An Alicona Infinite Focus optical microscope (G4) was used to generate optical micrographs and measure pore size of nanocomposites. The samples were ground and polished using diamond paste of 3 μm size. DMA (model 8000, PerkinElmer) was used to determine dynamic storage modulus (É), and loss modulus (E′′) of the samples. The loss factor tan δ was calculated as the ratio (E′′/É). Rectangular test specimens of dimensions 2.5 × 8 × 30 mm were used with a single cantilever clamp. All tests were carried out by the temperature sweep method (temperature ramp from 30 °C to 180 °C at 10 °C min⁻¹) at a constant frequency of 1 Hz. The glass transition temperature (T_g) was taken as the temperature value at the peak of tan δ curves. Scanning electron microscopy analysis using a SEM FEI Quanta 200, was carried out on the fractured surfaces of tensile specimens to evaluate the fracture modes in the nanocomposites. The fractured portions were cut from the specimens and a layer of gold was applied using Emscope sputter coater model SC500A.

Results and discussion

The SEM micrographs of MLG are shown in Fig. 2. The MLG has a large aspect ratio. This wrinkled structure and topographical features can significantly improve the interfacial interactions with polymer chains.²⁰ The densification percentage of MLG–epoxy nanocomposites versus weight fraction of MLG is shown in Fig. 3(a). Large standard deviations in densification values of nanocomposites with acetone indicate non-uniform dispersion of MLG and porosity. In addition, there is some porosity in nanocomposites without acetone that shows that there is some air entrapment and restriction in the movement of polymer chains due to MLG. Another reason for this porosity is the fast curing of epoxy resin as the volatiles could not get enough time to escape during curing.²⁸ The Vickers microhardness values of nanocomposites are shown in Fig. 3(b). The maximum increase was observed with MLG in hardener (MH) up to 18% at 0.3 wt% of MLG. The MLG tends to fill in the porosity and restricts the movement of polymer chains that increase the microhardness. A drop in densification and microhardness after 0.3 wt% indicate that MLG did not fill in pores and may have prevented the escape of volatiles.³⁶

Fig. 2 SEM micrographs of MLG.

Fig. 3 (a) Densification and (b) Vickers microhardness values of MLG–epoxy nanocomposites.

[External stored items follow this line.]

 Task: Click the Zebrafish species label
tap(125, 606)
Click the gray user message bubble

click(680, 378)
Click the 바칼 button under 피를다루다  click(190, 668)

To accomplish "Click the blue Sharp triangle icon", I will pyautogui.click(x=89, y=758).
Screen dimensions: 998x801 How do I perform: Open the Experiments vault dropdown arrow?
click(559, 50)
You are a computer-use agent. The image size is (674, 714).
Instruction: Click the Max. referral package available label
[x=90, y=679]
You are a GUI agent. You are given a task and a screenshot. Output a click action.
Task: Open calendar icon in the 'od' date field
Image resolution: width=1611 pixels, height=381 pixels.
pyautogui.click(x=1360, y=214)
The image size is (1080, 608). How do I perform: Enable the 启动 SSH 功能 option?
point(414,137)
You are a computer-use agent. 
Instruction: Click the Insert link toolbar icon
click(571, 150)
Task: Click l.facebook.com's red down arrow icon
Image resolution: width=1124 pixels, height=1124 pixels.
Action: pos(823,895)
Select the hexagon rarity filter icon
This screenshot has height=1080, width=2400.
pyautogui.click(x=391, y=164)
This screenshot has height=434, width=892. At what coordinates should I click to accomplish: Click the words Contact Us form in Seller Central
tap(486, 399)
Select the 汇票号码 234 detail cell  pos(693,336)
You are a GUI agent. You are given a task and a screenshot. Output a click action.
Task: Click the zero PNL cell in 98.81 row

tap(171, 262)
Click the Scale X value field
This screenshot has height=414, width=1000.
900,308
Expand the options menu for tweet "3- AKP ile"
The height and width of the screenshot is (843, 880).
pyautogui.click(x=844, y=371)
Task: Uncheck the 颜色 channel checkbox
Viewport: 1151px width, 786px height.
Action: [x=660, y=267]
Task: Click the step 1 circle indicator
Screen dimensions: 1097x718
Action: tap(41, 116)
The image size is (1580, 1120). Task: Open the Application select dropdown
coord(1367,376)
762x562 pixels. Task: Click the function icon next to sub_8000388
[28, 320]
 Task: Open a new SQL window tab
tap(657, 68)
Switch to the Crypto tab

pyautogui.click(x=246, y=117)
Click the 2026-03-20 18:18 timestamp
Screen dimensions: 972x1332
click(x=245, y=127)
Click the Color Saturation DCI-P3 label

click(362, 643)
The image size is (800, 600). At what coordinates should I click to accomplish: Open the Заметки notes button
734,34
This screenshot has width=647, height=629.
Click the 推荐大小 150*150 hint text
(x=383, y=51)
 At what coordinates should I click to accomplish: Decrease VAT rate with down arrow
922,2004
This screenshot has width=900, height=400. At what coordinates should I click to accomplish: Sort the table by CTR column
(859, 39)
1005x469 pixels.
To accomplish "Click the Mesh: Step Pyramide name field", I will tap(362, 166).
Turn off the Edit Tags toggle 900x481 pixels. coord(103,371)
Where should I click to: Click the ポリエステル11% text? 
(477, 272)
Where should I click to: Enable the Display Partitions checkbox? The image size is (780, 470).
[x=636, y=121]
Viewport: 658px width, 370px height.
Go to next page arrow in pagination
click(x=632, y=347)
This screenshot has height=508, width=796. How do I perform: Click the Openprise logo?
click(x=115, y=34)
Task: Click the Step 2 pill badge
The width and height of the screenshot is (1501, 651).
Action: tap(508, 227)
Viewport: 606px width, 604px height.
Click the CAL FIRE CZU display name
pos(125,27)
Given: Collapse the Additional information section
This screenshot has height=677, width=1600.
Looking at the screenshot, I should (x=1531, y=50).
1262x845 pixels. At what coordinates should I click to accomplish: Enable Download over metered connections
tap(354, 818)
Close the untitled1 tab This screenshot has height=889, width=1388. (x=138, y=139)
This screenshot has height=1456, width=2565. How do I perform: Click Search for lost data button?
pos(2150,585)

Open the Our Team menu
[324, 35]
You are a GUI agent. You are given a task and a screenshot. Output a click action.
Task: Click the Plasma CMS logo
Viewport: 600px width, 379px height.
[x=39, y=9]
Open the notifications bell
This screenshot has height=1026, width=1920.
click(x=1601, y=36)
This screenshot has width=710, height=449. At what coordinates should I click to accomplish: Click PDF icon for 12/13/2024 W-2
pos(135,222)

The tensile and flexural properties of the produced nanocomposites are shown in Fig. 4(a)–(f). Fig. 4(a) shows variation in Young's modulus where the maximum increase was observed in case of MLG in hardener (MH) up to 24% at 0.3 wt% of MLG. Fig. 4(b) shows variation in Ultimate Tensile Strength (UTS). The UTS increased at 0.1 wt% of MLG in all three cases (MA, ME, and MH) and decreased afterwards. The maximum increase was observed in case of MLG in hardener (MH) up to 32%. Fig. 4(c) shows variation in tensile strain (%) which is percent value of strain at UTS. Fig. 4(d) shows variation in flexural modulus. The flexural modulus increased with increasing weight fraction of reinforcement in all three cases up to 0.3 wt% with maximum increase observed in case of MLG in hardener (MH) up to 46%. Fig. 4(e) shows variation in flexural strength. The flexural strength increased at 0.1 wt% of MLG and decreased afterwards. The maximum increase was observed in case of MLG in hardener (MH) up to 30%. Fig. 4(f) shows variation in flexural strain (%) which is percent value of strain at flexural strength. The flexural strain (%) decreased in all three cases with increasing weight fraction of MLG.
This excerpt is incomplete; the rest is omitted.